Die Unterschiede werden freilich nicht nur anhand der Darstellung sichtbar, sondern lassen sich auch anderweitig belegen. Erfasst man diese Wortanzahlen nämlich als Datenreihe, so lassen sich Kapitelverzeichnisse hinsichtlich ihrer Intervallgröße auch mit Hilfe verschiedener Methoden und Kenngrößen der deskriptiven Statistik darstellen und auswerten. Beides wurde für die beiden hier untersuchten Kapitellisten getan. Zunächst sollen die dazu aufgeführten Kenngrößen kurz erklärt werden:
Der empirische Mittelwert x¯10 bedarf sicher kaum weiterer Erläuterungen. Umgangssprachlich bedeutet er nichts anderes als den „Durchschnitt“ der erfassten Datenreihe. Er gibt hier also die mittlere Intervallgröße der jeweiligen Kapitelreihe an. In den nachfolgend dargestellten Diagrammen ist er durch eine gestrichelte Linie gekennzeichnet.
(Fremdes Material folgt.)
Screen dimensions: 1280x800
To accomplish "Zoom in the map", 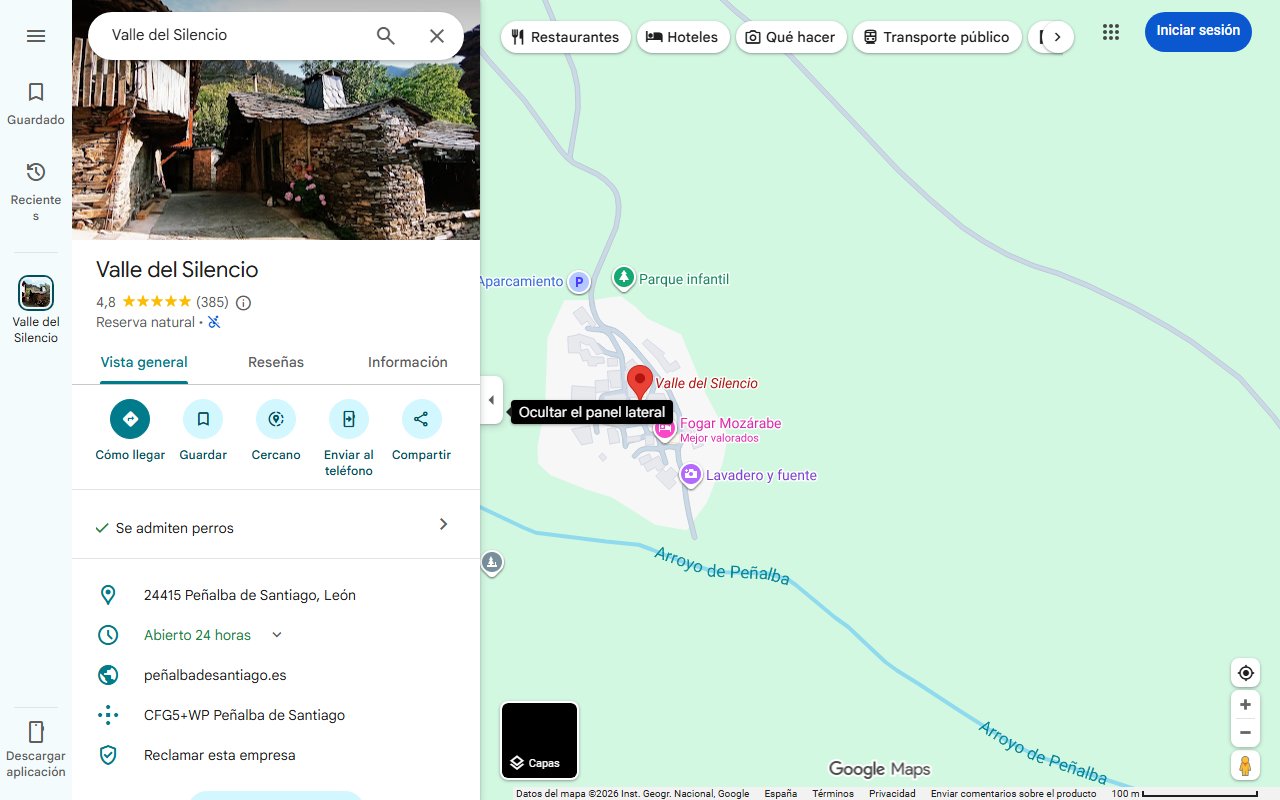I will pyautogui.click(x=1245, y=705).
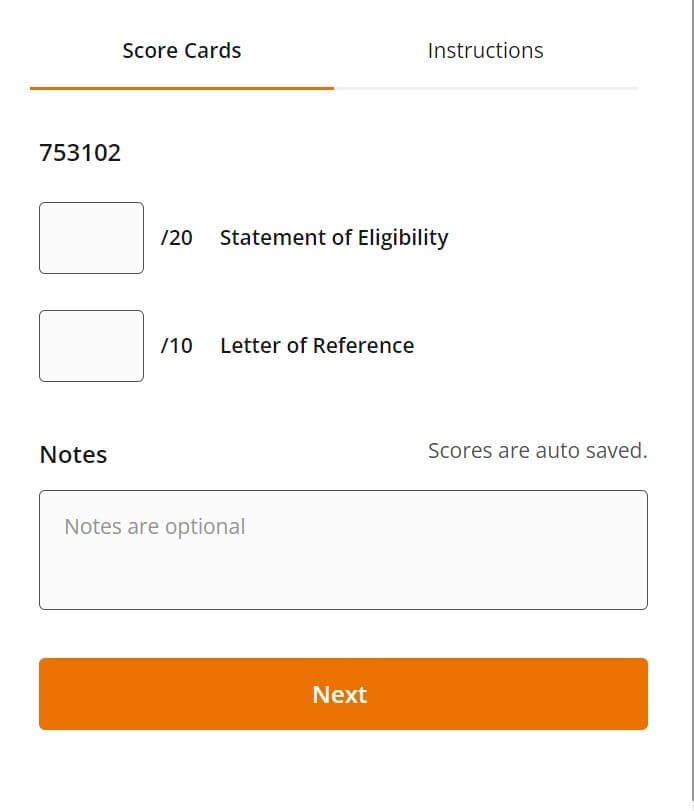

Bei den beiden folgenden Kenngrößen handelt es sich jeweils um Streuungsparameter einer Stichprobe bzw. einer Datenreihe. So lässt sich durch die Berechnung der empirischen Standardabweichung s11 zeigen, inwieweit die Stichprobe durchschnittlich um den empirischen Mittelwert streut. Mit anderen Worten bezeichnet s die durchschnittliche Abweichung der einzelnen Intervallgrößen von der vorher berechneten mittleren Intervallgröße.
Um diese Abweichung besser einzuordnen, wird der empirische Variationskoeffizient V12 gebildet. Während es sich bei der empirischen Standardabweichung um ein absolutes Streumaß handelt, ist der Variationskoeffizient als relatives Streumaß aufzufassen. Er berechnet sich als Quotient aus der Standardabweichung und dem Mittelwert und kann daher nur einen Wert zwischen 0 und 1 annehmen. Üblicherweise wird er als Prozentzahl angegeben. Je größer der Variationskoeffizient, desto stärker ist die Streuung der Stichprobe. Je kleiner der Variationskoeffizient, desto gleichmäßiger gliedert die Kapitelreihe also den Bezugstext.
Vor dem Hintergrund der eigentlichen Funktion einer solchen Kapitelliste sollte man eher Letzteres erwarten. Denn wie bereits zu Beginn des Kapitels beschrieben, geht es in erster Instanz darum, dem Leser eine schnelle Orientierung über den gesamten Text zu ermöglichen. Auf diesem Wege soll die Handhabbarkeit eines Kodex verbessert werden. Findet sich nämlich ein Kapitelverzeichnis vor einem Text, so ist es dem Leser eher möglich, zielgerichtet und schnell auf konkrete Textstellen bzw. -abschnitte zuzugreifen. Folglich sollte es den Bezugstext auch so gleichmäßig wie möglich gliedern. Denn es würde für den Leser doch eher störend wirken und der Funktion eines Kapitelverzeichnisses entgegenlaufen, wenn einige Textteile zu weiträumig und allgemein, andere dagegen zu kleinschrittig und detailliert zusammengefasst sind. Außergewöhnlich große bzw. verschwindend geringe Wortanzahlen pro Sektion sollten also eher selten auftreten.